EXERCISE PROMPT —
What is needed is an exact copy of all the entries below.

SOURCE RECORDS —
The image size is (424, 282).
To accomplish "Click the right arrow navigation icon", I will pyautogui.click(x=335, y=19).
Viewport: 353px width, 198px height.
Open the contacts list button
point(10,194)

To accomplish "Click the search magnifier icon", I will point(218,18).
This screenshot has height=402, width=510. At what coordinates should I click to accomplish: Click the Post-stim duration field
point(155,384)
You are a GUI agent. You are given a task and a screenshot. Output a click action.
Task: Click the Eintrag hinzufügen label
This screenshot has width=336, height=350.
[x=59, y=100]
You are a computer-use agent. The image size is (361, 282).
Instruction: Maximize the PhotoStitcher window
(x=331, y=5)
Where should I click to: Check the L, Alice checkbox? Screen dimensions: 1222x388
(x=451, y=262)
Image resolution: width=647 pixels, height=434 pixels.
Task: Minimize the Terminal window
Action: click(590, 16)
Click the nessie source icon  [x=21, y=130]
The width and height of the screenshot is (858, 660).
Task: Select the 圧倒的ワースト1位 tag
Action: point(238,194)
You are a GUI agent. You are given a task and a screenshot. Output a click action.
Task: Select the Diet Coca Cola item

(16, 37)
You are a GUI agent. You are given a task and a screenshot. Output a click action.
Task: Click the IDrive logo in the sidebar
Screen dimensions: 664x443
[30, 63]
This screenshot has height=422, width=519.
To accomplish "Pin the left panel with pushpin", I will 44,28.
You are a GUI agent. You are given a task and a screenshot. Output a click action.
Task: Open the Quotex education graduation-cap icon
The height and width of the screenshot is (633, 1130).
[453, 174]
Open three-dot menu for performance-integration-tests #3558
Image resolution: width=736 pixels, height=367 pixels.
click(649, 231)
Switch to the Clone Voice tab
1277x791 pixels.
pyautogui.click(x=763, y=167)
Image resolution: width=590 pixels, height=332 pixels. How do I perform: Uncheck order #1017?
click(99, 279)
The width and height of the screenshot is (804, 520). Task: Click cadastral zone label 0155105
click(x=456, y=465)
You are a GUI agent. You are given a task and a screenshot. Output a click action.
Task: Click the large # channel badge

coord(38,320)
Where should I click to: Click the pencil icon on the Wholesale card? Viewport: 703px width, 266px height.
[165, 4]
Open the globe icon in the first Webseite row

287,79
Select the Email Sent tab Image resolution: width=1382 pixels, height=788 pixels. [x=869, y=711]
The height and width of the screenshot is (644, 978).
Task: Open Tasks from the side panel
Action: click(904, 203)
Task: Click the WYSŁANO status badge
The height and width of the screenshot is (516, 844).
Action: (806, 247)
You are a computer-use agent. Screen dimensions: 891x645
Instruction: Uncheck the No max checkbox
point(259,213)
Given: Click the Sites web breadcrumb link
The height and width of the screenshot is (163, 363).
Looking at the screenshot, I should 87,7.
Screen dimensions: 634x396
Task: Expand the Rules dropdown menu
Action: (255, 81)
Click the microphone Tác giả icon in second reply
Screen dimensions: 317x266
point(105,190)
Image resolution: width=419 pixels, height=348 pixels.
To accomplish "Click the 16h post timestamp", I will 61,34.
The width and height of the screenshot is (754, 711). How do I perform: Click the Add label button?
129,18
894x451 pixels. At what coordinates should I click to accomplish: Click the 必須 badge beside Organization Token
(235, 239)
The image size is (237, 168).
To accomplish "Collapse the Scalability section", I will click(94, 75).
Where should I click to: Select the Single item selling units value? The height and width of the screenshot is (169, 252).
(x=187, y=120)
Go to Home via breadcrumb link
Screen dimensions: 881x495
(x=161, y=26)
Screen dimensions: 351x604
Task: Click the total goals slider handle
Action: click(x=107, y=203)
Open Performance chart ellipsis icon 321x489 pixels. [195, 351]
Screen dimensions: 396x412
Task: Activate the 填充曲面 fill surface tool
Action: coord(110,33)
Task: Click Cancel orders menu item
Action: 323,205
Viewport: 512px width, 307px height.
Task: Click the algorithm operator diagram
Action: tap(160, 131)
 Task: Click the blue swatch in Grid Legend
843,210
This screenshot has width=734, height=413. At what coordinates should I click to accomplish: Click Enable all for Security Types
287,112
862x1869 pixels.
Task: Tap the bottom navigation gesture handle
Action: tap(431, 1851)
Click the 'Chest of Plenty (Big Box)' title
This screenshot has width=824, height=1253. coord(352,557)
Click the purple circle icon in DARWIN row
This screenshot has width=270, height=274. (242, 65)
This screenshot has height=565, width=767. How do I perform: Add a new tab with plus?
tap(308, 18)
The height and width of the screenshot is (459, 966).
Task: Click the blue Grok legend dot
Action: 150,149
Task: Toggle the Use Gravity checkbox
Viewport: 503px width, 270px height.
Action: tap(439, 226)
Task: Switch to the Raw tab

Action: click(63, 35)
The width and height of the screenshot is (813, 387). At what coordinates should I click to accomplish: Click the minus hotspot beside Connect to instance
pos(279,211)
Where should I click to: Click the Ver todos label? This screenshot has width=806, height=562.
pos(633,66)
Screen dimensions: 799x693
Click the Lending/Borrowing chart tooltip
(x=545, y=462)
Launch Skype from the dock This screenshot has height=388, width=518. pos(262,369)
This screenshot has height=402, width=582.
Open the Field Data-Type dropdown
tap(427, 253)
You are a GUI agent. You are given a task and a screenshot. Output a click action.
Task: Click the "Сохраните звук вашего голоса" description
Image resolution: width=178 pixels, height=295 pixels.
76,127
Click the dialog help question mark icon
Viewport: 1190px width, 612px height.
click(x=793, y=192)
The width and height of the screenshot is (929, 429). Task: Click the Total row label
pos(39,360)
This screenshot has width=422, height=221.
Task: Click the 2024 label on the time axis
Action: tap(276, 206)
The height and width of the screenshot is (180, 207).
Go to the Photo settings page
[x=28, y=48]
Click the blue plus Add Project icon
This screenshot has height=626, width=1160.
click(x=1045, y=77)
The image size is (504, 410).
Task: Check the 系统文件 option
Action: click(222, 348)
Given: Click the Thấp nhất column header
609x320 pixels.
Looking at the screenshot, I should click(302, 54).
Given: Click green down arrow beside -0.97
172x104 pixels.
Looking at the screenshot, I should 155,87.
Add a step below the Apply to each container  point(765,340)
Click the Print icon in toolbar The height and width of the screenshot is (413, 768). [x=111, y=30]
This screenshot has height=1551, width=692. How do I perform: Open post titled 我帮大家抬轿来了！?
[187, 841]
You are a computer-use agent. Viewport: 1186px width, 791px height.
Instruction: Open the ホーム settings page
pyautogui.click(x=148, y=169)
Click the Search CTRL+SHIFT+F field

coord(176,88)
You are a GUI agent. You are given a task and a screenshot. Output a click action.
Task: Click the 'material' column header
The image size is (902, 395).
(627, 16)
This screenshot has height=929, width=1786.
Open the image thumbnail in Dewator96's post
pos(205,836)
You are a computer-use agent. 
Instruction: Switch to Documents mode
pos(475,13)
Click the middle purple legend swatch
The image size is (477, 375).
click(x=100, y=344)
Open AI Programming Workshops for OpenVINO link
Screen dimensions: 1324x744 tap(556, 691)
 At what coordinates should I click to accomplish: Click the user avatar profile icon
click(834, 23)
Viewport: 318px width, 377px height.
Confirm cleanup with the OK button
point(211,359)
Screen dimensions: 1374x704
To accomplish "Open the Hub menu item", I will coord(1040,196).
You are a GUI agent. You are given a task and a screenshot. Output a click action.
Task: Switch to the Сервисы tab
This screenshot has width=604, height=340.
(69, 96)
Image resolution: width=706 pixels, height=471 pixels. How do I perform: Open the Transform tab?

ANSWER TO THE EXERCISE —
The image size is (424, 282).
To accomplish "Click the right arrow navigation icon", I will pyautogui.click(x=335, y=19).
Viewport: 353px width, 198px height.
Open the contacts list button
point(10,194)

To accomplish "Click the search magnifier icon", I will point(218,18).
This screenshot has height=402, width=510. At what coordinates should I click to accomplish: Click the Post-stim duration field
point(155,384)
You are a GUI agent. You are given a task and a screenshot. Output a click action.
Task: Click the Eintrag hinzufügen label
This screenshot has width=336, height=350.
[x=59, y=100]
You are a computer-use agent. The image size is (361, 282).
Instruction: Maximize the PhotoStitcher window
(x=331, y=5)
Where should I click to: Check the L, Alice checkbox? Screen dimensions: 1222x388
(x=451, y=262)
Image resolution: width=647 pixels, height=434 pixels.
Task: Minimize the Terminal window
Action: click(590, 16)
Click the nessie source icon  [x=21, y=130]
The width and height of the screenshot is (858, 660).
Task: Select the 圧倒的ワースト1位 tag
Action: point(238,194)
You are a GUI agent. You are given a task and a screenshot. Output a click action.
Task: Select the Diet Coca Cola item

(16, 37)
You are a GUI agent. You are given a task and a screenshot. Output a click action.
Task: Click the IDrive logo in the sidebar
Screen dimensions: 664x443
[30, 63]
This screenshot has height=422, width=519.
To accomplish "Pin the left panel with pushpin", I will 44,28.
You are a GUI agent. You are given a task and a screenshot. Output a click action.
Task: Open the Quotex education graduation-cap icon
The height and width of the screenshot is (633, 1130).
[453, 174]
Open three-dot menu for performance-integration-tests #3558
Image resolution: width=736 pixels, height=367 pixels.
click(649, 231)
Switch to the Clone Voice tab
1277x791 pixels.
pyautogui.click(x=763, y=167)
Image resolution: width=590 pixels, height=332 pixels. How do I perform: Uncheck order #1017?
click(99, 279)
The width and height of the screenshot is (804, 520). Task: Click cadastral zone label 0155105
click(x=456, y=465)
You are a GUI agent. You are given a task and a screenshot. Output a click action.
Task: Click the large # channel badge

coord(38,320)
Where should I click to: Click the pencil icon on the Wholesale card? Viewport: 703px width, 266px height.
[165, 4]
Open the globe icon in the first Webseite row

287,79
Select the Email Sent tab Image resolution: width=1382 pixels, height=788 pixels. [x=869, y=711]
The height and width of the screenshot is (644, 978).
Task: Open Tasks from the side panel
Action: click(904, 203)
Task: Click the WYSŁANO status badge
The height and width of the screenshot is (516, 844).
Action: (806, 247)
You are a computer-use agent. Screen dimensions: 891x645
Instruction: Uncheck the No max checkbox
point(259,213)
Given: Click the Sites web breadcrumb link
The height and width of the screenshot is (163, 363).
Looking at the screenshot, I should 87,7.
Screen dimensions: 634x396
Task: Expand the Rules dropdown menu
Action: (255, 81)
Click the microphone Tác giả icon in second reply
Screen dimensions: 317x266
point(105,190)
Image resolution: width=419 pixels, height=348 pixels.
To accomplish "Click the 16h post timestamp", I will 61,34.
The width and height of the screenshot is (754, 711). How do I perform: Click the Add label button?
129,18
894x451 pixels. At what coordinates should I click to accomplish: Click the 必須 badge beside Organization Token
(235, 239)
The image size is (237, 168).
To accomplish "Collapse the Scalability section", I will click(94, 75).
Where should I click to: Select the Single item selling units value? The height and width of the screenshot is (169, 252).
(x=187, y=120)
Go to Home via breadcrumb link
Screen dimensions: 881x495
(x=161, y=26)
Screen dimensions: 351x604
Task: Click the total goals slider handle
Action: click(x=107, y=203)
Open Performance chart ellipsis icon 321x489 pixels. [195, 351]
Screen dimensions: 396x412
Task: Activate the 填充曲面 fill surface tool
Action: coord(110,33)
Task: Click Cancel orders menu item
Action: 323,205
Viewport: 512px width, 307px height.
Task: Click the algorithm operator diagram
Action: tap(160, 131)
 Task: Click the blue swatch in Grid Legend
843,210
This screenshot has width=734, height=413. At what coordinates should I click to accomplish: Click Enable all for Security Types
287,112
862x1869 pixels.
Task: Tap the bottom navigation gesture handle
Action: tap(431, 1851)
Click the 'Chest of Plenty (Big Box)' title
This screenshot has width=824, height=1253. coord(352,557)
Click the purple circle icon in DARWIN row
This screenshot has width=270, height=274. (242, 65)
This screenshot has height=565, width=767. How do I perform: Add a new tab with plus?
tap(308, 18)
The height and width of the screenshot is (459, 966).
Task: Click the blue Grok legend dot
Action: 150,149
Task: Toggle the Use Gravity checkbox
Viewport: 503px width, 270px height.
Action: tap(439, 226)
Task: Switch to the Raw tab

Action: click(63, 35)
The width and height of the screenshot is (813, 387). At what coordinates should I click to accomplish: Click the minus hotspot beside Connect to instance
pos(279,211)
Where should I click to: Click the Ver todos label? This screenshot has width=806, height=562.
pos(633,66)
Screen dimensions: 799x693
Click the Lending/Borrowing chart tooltip
(x=545, y=462)
Launch Skype from the dock This screenshot has height=388, width=518. pos(262,369)
This screenshot has height=402, width=582.
Open the Field Data-Type dropdown
tap(427, 253)
You are a GUI agent. You are given a task and a screenshot. Output a click action.
Task: Click the "Сохраните звук вашего голоса" description
Image resolution: width=178 pixels, height=295 pixels.
76,127
Click the dialog help question mark icon
Viewport: 1190px width, 612px height.
click(x=793, y=192)
The width and height of the screenshot is (929, 429). Task: Click the Total row label
pos(39,360)
This screenshot has width=422, height=221.
Task: Click the 2024 label on the time axis
Action: tap(276, 206)
The height and width of the screenshot is (180, 207).
Go to the Photo settings page
[x=28, y=48]
Click the blue plus Add Project icon
This screenshot has height=626, width=1160.
click(x=1045, y=77)
The image size is (504, 410).
Task: Check the 系统文件 option
Action: click(222, 348)
Given: Click the Thấp nhất column header
609x320 pixels.
Looking at the screenshot, I should click(302, 54).
Given: Click green down arrow beside -0.97
172x104 pixels.
Looking at the screenshot, I should 155,87.
Add a step below the Apply to each container  point(765,340)
Click the Print icon in toolbar The height and width of the screenshot is (413, 768). [x=111, y=30]
This screenshot has height=1551, width=692. How do I perform: Open post titled 我帮大家抬轿来了！?
[187, 841]
You are a computer-use agent. Viewport: 1186px width, 791px height.
Instruction: Open the ホーム settings page
pyautogui.click(x=148, y=169)
Click the Search CTRL+SHIFT+F field

coord(176,88)
You are a GUI agent. You are given a task and a screenshot. Output a click action.
Task: Click the 'material' column header
The image size is (902, 395).
(627, 16)
This screenshot has height=929, width=1786.
Open the image thumbnail in Dewator96's post
pos(205,836)
You are a computer-use agent. 
Instruction: Switch to Documents mode
pos(475,13)
Click the middle purple legend swatch
The image size is (477, 375).
click(x=100, y=344)
Open AI Programming Workshops for OpenVINO link
Screen dimensions: 1324x744 tap(556, 691)
 At what coordinates should I click to accomplish: Click the user avatar profile icon
click(834, 23)
Viewport: 318px width, 377px height.
Confirm cleanup with the OK button
point(211,359)
Screen dimensions: 1374x704
To accomplish "Open the Hub menu item", I will coord(1040,196).
You are a GUI agent. You are given a task and a screenshot. Output a click action.
Task: Switch to the Сервисы tab
This screenshot has width=604, height=340.
(69, 96)
Image resolution: width=706 pixels, height=471 pixels. How do I perform: Open the Transform tab?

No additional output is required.